Ethel Merman appeared in scores of musicals on Broadway and in the movies. She was renowned for her loud singing voice and her ability to belt out a tune. She popularized songs by George Gershwin and Cole Porter including “Anything Goes”, “I’ve Got Rhythm” and “There’s No Business Like Show Business”. She appeared in 1100 performances of Annie Get Your Gun on Broadway and later 700 performances of Gypsy, where she introduced her signature song “Everything’ s Coming Up Roses”.
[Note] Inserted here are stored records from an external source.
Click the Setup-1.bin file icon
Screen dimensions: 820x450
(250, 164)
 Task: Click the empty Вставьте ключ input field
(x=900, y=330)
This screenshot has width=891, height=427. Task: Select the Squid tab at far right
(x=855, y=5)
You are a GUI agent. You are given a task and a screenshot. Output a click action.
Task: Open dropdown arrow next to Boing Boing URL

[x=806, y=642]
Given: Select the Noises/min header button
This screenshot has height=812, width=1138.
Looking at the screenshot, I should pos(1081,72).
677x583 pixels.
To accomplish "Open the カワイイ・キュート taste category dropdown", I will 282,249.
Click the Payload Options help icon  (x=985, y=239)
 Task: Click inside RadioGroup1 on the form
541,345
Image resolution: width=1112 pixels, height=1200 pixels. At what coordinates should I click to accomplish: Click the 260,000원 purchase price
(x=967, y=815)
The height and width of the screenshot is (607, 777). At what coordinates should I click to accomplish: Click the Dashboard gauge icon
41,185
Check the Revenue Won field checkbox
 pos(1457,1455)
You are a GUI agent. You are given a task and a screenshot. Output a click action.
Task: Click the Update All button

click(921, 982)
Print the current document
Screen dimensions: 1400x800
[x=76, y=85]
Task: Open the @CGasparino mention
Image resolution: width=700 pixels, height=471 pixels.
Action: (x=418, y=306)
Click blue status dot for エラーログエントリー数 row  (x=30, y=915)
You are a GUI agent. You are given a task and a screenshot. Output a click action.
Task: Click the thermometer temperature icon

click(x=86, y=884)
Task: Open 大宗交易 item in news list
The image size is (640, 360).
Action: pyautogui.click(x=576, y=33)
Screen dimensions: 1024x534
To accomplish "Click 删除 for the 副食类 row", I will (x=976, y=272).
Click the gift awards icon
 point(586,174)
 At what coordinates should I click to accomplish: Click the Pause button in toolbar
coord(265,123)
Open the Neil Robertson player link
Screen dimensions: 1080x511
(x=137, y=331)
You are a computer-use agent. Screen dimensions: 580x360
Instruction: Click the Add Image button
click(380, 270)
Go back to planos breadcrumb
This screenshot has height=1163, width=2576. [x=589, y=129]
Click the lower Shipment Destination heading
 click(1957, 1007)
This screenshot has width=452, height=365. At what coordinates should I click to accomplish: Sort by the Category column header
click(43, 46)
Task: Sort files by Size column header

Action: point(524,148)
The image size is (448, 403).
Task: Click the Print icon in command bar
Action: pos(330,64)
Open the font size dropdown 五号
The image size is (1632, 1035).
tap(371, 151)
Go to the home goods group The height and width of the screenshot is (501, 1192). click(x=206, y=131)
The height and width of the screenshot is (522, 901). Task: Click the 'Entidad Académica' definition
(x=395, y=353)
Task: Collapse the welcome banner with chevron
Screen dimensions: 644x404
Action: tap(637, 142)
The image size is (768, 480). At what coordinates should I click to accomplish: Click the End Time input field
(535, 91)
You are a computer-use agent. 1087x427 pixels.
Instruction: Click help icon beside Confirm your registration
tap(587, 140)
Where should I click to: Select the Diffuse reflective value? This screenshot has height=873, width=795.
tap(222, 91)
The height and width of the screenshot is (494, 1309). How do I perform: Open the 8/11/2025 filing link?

Ethel was a staple in films and on television in the 60s and 70s, performing on countless variety shows and guest roles on regular series. She had a non-musical role in the huge ensemble cast of the slapstick farce It’s a Mad, Mad, Mad, Mad World in 1963. She was featured in episodes of Batman, That Girl and The Lucy Show. Later, Ethel was cast in the reoccurring role of Ros Smith, Gopher’s mother on The Love Boat anthology series. Her last film role was as shell-shocked Lieutenant Hurwitz, a soldier who believed he was Ethel Merman, in 1980’s Airplane!
Ethel was married four times, including seven years to Continental Airlines chairman Robert Six (who later married actress Audrey Meadows) and thirty-two days to Ernest Borgnine. In 1983, Ethel was preparing to leave for Los Angeles to appear at the 55th Academy Awards when she collapsed in her apartment. She was diagnosed with a brain tumor and had surgery to have it removed. She passed away in her sleep in early 1984.
But Ethel Merman is responsible for my celebrity death obsession. When I began art school as an impetuous nineteen-year-old, my smart-ass, “nothing is sacred” attitude was in full bloom. Before classes, a morning ritual was to scan through The Philadelphia Inquirer with some classmates. One morning in February 1984, the front page of the newspaper was splashed with the news of Ethel Merman’s passing. The article was accompanied by a familiar photo of Ms. Merman in evening wear, her mouth wide open in song and her arms expressively outstretched to her sides. My friend Jeff and I laughed about the photo and one of us (I don’t remember which) creatively cut the picture from the newspaper as shown…
…and displayed it on a student bulletin board. We added the caption “Ethel Merman died for your sins” under the photo. Our class included two female students who had come back from summer break as born-again Christians. Needless to say, they were less than amused by our attempt at humor. Our little joke stayed on exhibit for approximately fifteen seconds.
But, that was the birth of a new and long-lasting hobby. For years now, a small group of friends and I have competed to be the first to report to the others on a celebrity death. The announcements started out as in-person conversation or phone calls. With the advancement of technology, the preferred method of alert is the instantaneous email or text message. These notifications are usually coupled with some sort of smart-aleck remark about the recently deceased. It’s all good fun and it sure beats collecting stamps. And I have also expanded on my hobby, by visiting cemeteries where celebrities are buried. Some of these visits are chronicled HERE, HERE and HERE. My wife noted that if you go to Hollywood and follow a tour map to see the houses of the stars, there’s a likely possibility that they would not be at home. If you visit celebrities at a cemetery, you know they’re home.
So, thanks Ethel Merman. I guess when you gave that quote, you were referring to me.